It was a scoreline which looked emphatic enough at the hooter but was built on rather shaky foundations with a poor start from the visitors.
Indeed, if the first half was a poor advert for Super League, Wakefield more than played their part in that by coughing up three penalties in the first quarter of an hour, struggling under the high ball and gifting 75% possession to their hosts.
York have shaken better teams than Wakefield already, making an assured start to Super League with victory over reigning champions Hull KR and suffering a narrow one-point defeat by Wigan.
Yet for all the ball they had here, and despite multiple chances from inside 10 metres, they came away from the first 20 minutes with just one converted try from Wood to show for it.
It always looked a light haul and, as Wakefield slowly started to get their own game into gear, it became clear the Knights were going to pay for a lack of finishing power when they had the chance.
On 18 minutes, York’s Williams dropped the ball as he went over which was to prove the first of two costly mistakes.
Wakefield’s Hamlin-Uele levelled matters shortly after, charging in from two metres with a great angled dart.

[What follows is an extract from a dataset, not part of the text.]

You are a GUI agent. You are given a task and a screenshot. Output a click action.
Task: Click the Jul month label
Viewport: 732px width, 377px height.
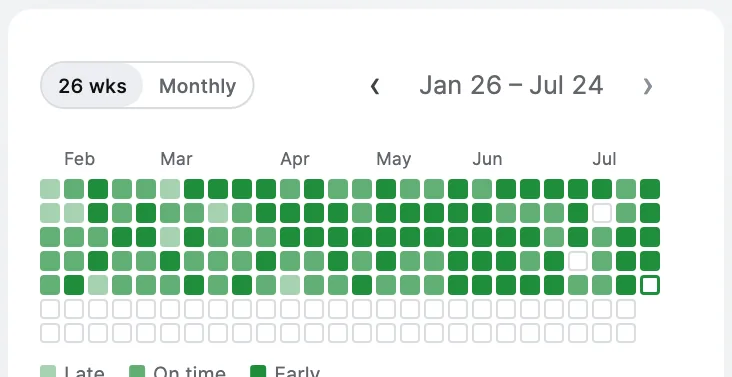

Max Jowitt added the extras.
A crossfield kick from Ata Hingano gathered and touched down by 37-year-old Jones-Bishop restored York’s advantage at 10-6 but a poor miss from the goal attempt from Williams, his kick drifting wide from 15 metres just outside the right hand post, proved a body blow.
A Pratt try out wide for Trinity on the left flank and Jowitt adding the extras delivered a 12-10 half time lead, an advantage they never gave up.
Johnstone erred early in the second half, knocking on 10 metres out but York failed to capitalise, Paul McShane fumbling a pass with the line beckoning.
At the other end, Corey Hall went close to going in for Wakefield in the left corner only for the try to be ruled out for an elbow in touch.
Johnstone’s redemption was close at hand, though, with the Trinity winger dotting down hard against the left touchline on 57 minutes.
Jowitt was sin-binned for kicking Will Dagger’s hand as he tried to get the ball down and, despite Xavier Va’a being held up, York finally made the extra man count with Williams going over in the left corner.
But Wakefield were to finish strongly, first with 12 then back to a full complement.
Johnstone, less than convincing with his hands earlier, was dazzling with his feet on 75 minutes, picking a Hall offload and stepping inside Dagger to make it 22-14 with Jack Sinfield adding the two.
York started to fray – they had lost Toa Mata’afa to a nasty looking elbow injury just before Johnstone’s second – and with Rowitt back on, Pratt scored his second to secure victory.